I started off November kicking butt.  I had a really strong first week and a half on NaNo before real life set in, as it always does.  I have continued to kick butt on all the lecture writing, to the point that I’m down to one lecture (which I hope to be finishing this afternoon).  I stalled out on the novella about a week and a half ago and have pretty much avoided it ever since.  My brain has, instead, insisted on traipsing off to visit old projects, resurrecting assorted loved books that were abandoned in the Dreaded Valley of the Shadow of the Middle, revisiting them and working to apply all the story structure stuff I’ve learned this year.  I’m falling back in love with the book I was writing last year, as well as the Christmas novella I worked on before that.  And that’s all well and good if I decide to shift gears in January and work on one of those before I write Draft 2 of HiS.

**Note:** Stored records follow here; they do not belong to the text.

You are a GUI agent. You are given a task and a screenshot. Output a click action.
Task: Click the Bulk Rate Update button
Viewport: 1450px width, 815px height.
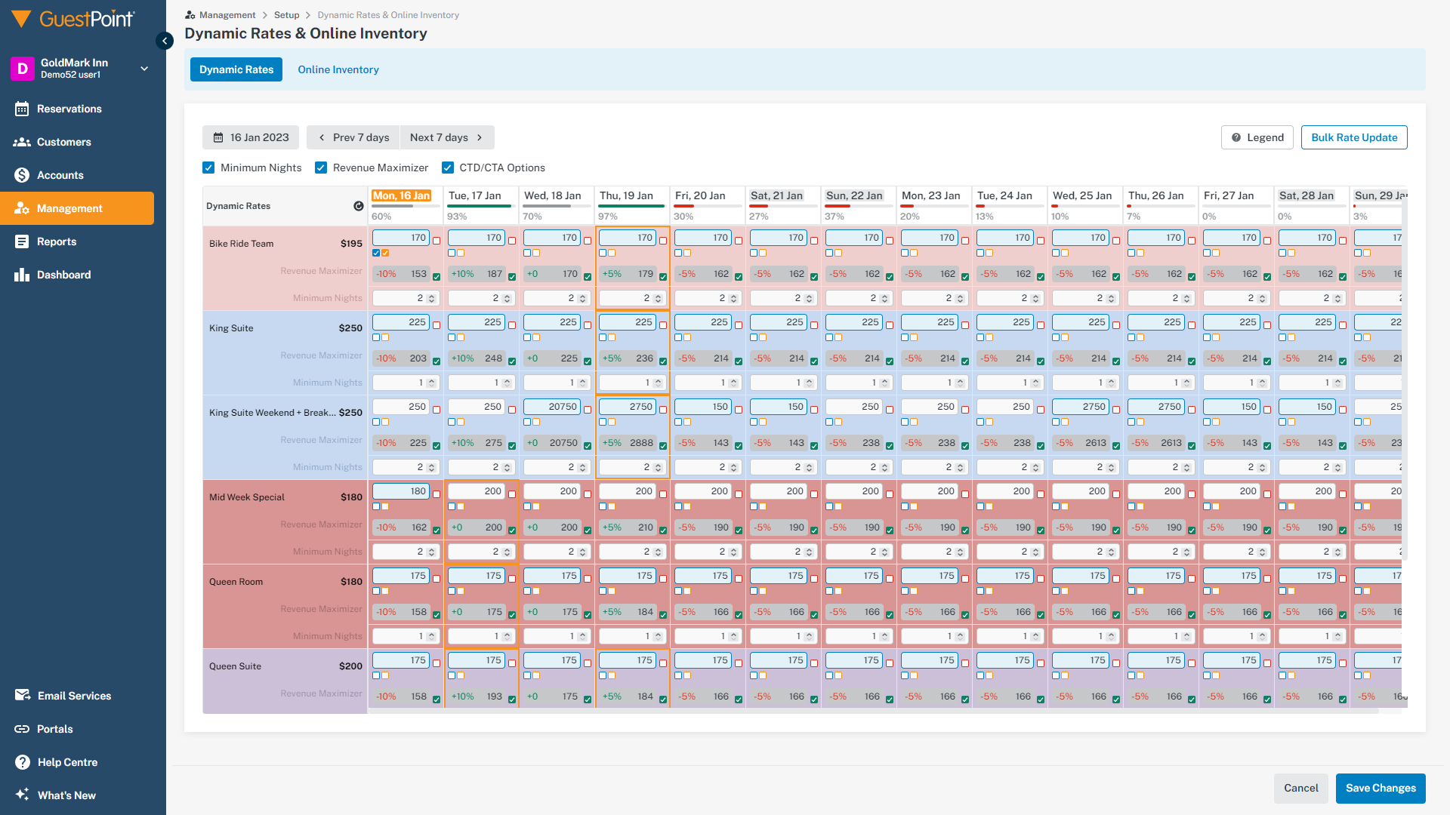point(1353,137)
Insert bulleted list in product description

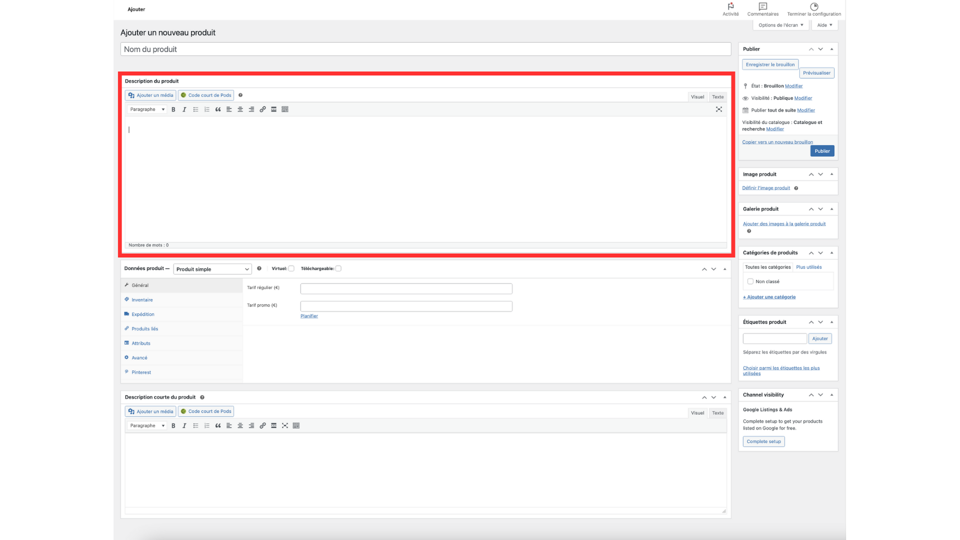[196, 110]
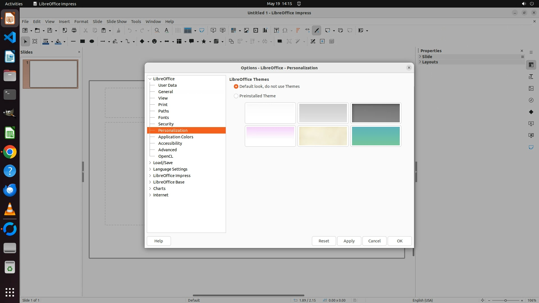Viewport: 539px width, 303px height.
Task: Collapse the LibreOffice tree node
Action: [150, 79]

But for the love of Pete, I really must get back to this novella.  I must buckle down and finish.  Since I need a hand getting back into the routine of daily writing, I’ve signed up for another Novel Push Initiative.  The founder, Nick Enlowe, is hosting a Laid Back Edition of Novel PI.  We’re shooting for 250 words a day on ANYTHING, with 3 days of reprieve.  I had already thought about hosting a January Novel PI (and may still) in honor of the New Year and establishing (or re-establishing) good writing habits, but this is just what I need to ease back in.  Somehow December feels better for writing for me than November because finals wind up, grades are turned in, I get 2 weeks off…so…yeah.  Come join us!

4 thoughts on “Wanted: Kick In The Pants

  1. But is it FUN, Kait?? Perhaps your brain wanted some insight from the old projects.
    I promised you the folk tale of cheetahs – here it is (yes, I procrastinated, too!)
    African legend:
    A mother cheetah went off to hunt one day, leaving her 4 cubs hidden. But an evil man was watching her and saw where she had hidden the little ones. He stole the cubs while the mother was away. When she discovered her cubs were missing, she began to cry. She cried so hard that, to this day, all cheetahs have tear tracks on their faces.
    The story goes on – A kind man came along and asked why the mother cheetah was crying. She told him of her stolen cubs. The man was angry that someone would take the cheetah’s children and went off to search for them. He found them and returned them to their mother. She was so grateful that she promised that future generations of cheetahs would be loyal to humans.
    (this legend may have started as a way to explain why cheetahs are so easily tamed – for wild animals, that is.)

    1. If I only ever wrote things when/if they were fun, I’d never finish ANYTHING. 🙂 I just have to bull through the middle. That’s always the toughest for me. Thanks for the story!

  2. That’s great that you’ve fallen in love with old unfinished works – I’ve found that sometimes I’ve made really exciting progress when I’ve come back to novels like this. But I always ask myself if they really DO need revising or whether I’d be better starting something new !

    1. Well considering none of them are finished, I’d say that they need less revision and more just straight up completion.